● Saved data entries
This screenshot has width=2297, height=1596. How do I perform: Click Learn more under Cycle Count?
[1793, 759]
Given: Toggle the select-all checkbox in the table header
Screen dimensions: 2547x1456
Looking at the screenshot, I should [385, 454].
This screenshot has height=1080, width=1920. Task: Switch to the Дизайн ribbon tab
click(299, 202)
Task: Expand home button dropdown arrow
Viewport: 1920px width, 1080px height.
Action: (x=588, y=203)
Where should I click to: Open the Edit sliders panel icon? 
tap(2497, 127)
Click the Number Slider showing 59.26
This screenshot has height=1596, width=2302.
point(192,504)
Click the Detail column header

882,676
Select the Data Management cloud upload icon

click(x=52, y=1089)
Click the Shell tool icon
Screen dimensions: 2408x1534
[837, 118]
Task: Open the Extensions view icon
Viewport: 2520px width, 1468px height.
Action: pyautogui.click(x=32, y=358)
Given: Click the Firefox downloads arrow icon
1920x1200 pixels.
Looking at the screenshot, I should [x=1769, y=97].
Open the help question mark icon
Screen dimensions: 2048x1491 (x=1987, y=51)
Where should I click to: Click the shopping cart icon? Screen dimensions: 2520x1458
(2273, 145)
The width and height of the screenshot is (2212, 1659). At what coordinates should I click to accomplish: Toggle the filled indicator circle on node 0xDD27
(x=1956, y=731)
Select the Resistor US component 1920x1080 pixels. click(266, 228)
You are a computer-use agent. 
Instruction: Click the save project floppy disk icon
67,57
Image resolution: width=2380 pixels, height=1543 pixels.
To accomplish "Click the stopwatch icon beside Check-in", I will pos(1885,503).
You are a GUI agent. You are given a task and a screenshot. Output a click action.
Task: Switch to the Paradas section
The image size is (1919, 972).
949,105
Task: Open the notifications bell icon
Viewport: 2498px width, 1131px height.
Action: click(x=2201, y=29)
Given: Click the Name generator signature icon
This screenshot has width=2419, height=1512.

● Problem details
Word for word, give the records again.

● Solution for this exercise
This screenshot has width=2297, height=1596. How do I perform: Click Learn more under Cycle Count?
[1793, 759]
Given: Toggle the select-all checkbox in the table header
Screen dimensions: 2547x1456
Looking at the screenshot, I should [385, 454].
This screenshot has height=1080, width=1920. Task: Switch to the Дизайн ribbon tab
click(299, 202)
Task: Expand home button dropdown arrow
Viewport: 1920px width, 1080px height.
Action: (x=588, y=203)
Where should I click to: Open the Edit sliders panel icon? 
tap(2497, 127)
Click the Number Slider showing 59.26
This screenshot has height=1596, width=2302.
point(192,504)
Click the Detail column header

882,676
Select the Data Management cloud upload icon

click(x=52, y=1089)
Click the Shell tool icon
Screen dimensions: 2408x1534
[837, 118]
Task: Open the Extensions view icon
Viewport: 2520px width, 1468px height.
Action: pyautogui.click(x=32, y=358)
Given: Click the Firefox downloads arrow icon
1920x1200 pixels.
Looking at the screenshot, I should [x=1769, y=97].
Open the help question mark icon
Screen dimensions: 2048x1491 (x=1987, y=51)
Where should I click to: Click the shopping cart icon? Screen dimensions: 2520x1458
(2273, 145)
The width and height of the screenshot is (2212, 1659). At what coordinates should I click to accomplish: Toggle the filled indicator circle on node 0xDD27
(x=1956, y=731)
Select the Resistor US component 1920x1080 pixels. click(266, 228)
You are a computer-use agent. 
Instruction: Click the save project floppy disk icon
67,57
Image resolution: width=2380 pixels, height=1543 pixels.
To accomplish "Click the stopwatch icon beside Check-in", I will pos(1885,503).
You are a GUI agent. You are given a task and a screenshot. Output a click action.
Task: Switch to the Paradas section
The image size is (1919, 972).
949,105
Task: Open the notifications bell icon
Viewport: 2498px width, 1131px height.
Action: click(x=2201, y=29)
Given: Click the Name generator signature icon
This screenshot has width=2419, height=1512.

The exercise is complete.